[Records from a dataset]
---

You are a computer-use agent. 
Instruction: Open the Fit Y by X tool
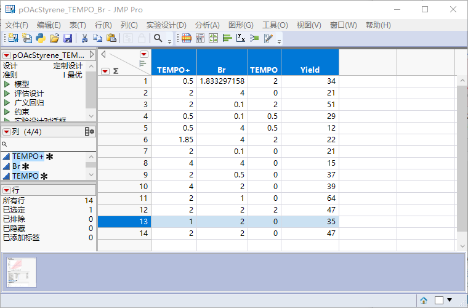tap(241, 38)
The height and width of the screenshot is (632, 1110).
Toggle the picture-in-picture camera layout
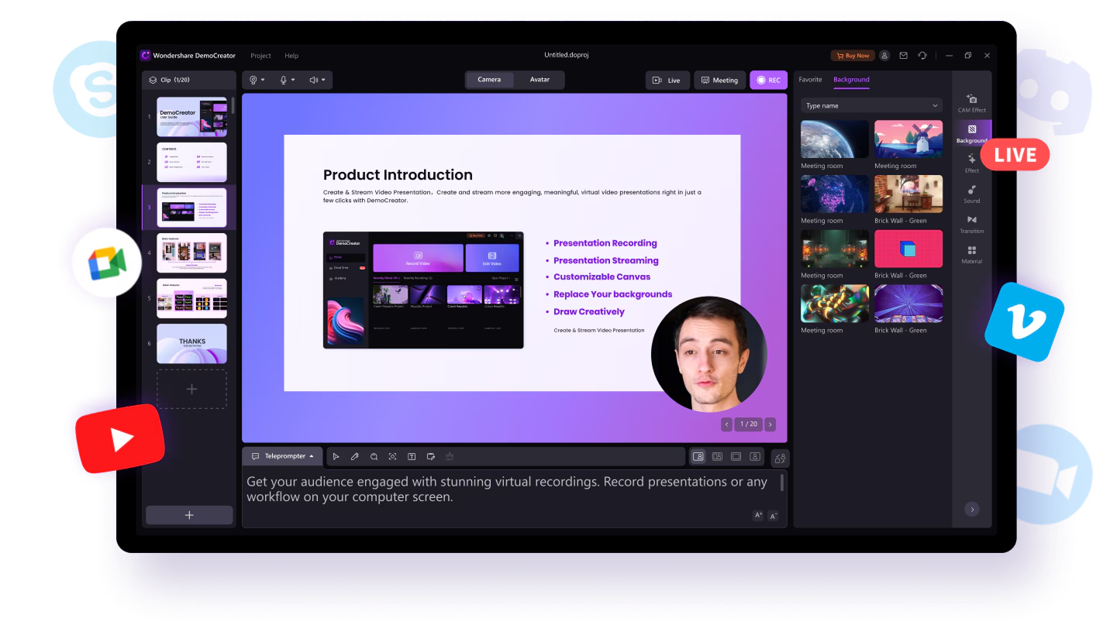[698, 457]
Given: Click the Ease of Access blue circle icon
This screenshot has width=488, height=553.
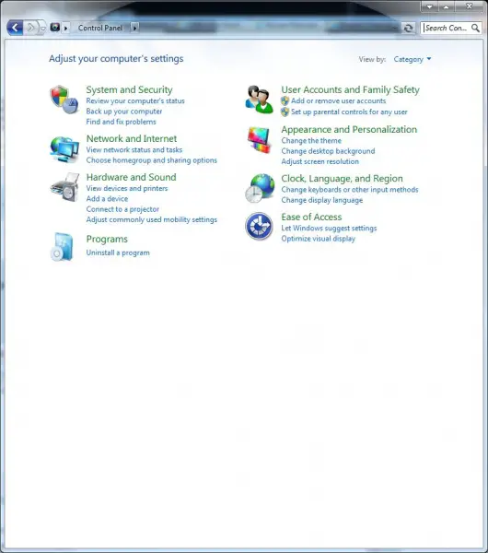Looking at the screenshot, I should [x=259, y=226].
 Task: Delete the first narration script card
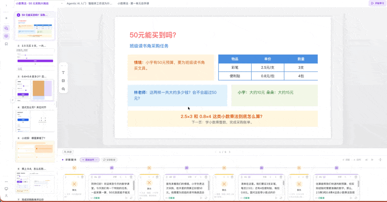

---

The answer must be an exact transcription of the lines from the one holding "Given: Click the" to the last line of the entries above, with no pictures and nothing else.

__ANSWER SECTION__.
Given: Click the Ease of Access blue circle icon
This screenshot has width=488, height=553.
Looking at the screenshot, I should [x=259, y=226].
 Task: Delete the first narration script card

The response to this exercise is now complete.